### Task requirements
Copy the rows below exactly as they appear, starting from the first row and ending with the line that contains "pyautogui.click(x=533, y=279)", including that line.

-- Start of Working data --

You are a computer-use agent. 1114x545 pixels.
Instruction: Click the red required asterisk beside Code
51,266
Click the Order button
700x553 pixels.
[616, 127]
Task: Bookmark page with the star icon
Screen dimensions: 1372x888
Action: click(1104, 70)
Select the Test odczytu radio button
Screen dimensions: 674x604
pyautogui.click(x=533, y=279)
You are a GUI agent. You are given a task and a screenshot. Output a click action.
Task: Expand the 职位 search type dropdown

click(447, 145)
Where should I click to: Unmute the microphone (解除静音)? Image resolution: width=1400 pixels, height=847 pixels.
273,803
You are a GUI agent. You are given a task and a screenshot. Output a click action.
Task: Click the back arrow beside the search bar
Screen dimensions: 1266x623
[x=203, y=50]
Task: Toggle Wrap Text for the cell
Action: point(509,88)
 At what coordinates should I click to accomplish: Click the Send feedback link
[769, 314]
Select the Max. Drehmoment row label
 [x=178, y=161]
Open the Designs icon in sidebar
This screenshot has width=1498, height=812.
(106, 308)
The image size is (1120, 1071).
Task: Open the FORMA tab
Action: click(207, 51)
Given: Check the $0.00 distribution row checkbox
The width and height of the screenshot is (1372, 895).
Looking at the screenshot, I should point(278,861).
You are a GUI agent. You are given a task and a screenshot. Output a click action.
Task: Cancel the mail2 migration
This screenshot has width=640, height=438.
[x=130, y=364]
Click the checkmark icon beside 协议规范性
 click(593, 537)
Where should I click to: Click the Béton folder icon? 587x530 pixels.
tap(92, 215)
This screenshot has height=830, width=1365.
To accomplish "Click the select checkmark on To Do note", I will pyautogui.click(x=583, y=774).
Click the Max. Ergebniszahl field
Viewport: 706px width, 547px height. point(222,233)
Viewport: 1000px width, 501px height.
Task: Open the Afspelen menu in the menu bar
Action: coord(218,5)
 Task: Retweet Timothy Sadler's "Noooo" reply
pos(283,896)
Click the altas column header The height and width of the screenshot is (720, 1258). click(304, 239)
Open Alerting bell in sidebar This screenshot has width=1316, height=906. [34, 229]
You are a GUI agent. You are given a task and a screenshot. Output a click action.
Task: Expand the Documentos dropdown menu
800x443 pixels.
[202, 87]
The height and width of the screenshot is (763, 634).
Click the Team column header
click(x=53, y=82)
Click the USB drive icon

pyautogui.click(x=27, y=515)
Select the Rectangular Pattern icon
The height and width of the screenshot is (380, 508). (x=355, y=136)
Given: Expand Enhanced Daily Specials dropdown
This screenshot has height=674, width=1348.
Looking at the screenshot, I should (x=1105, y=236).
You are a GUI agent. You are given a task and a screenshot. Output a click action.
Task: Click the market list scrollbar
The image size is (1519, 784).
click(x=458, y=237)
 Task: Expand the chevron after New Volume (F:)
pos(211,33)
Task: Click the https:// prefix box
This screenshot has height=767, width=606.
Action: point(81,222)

-- End of Working data --

### Task solution
You are a computer-use agent. 1114x545 pixels.
Instruction: Click the red required asterisk beside Code
51,266
Click the Order button
700x553 pixels.
[616, 127]
Task: Bookmark page with the star icon
Screen dimensions: 1372x888
Action: click(1104, 70)
Select the Test odczytu radio button
Screen dimensions: 674x604
pyautogui.click(x=533, y=279)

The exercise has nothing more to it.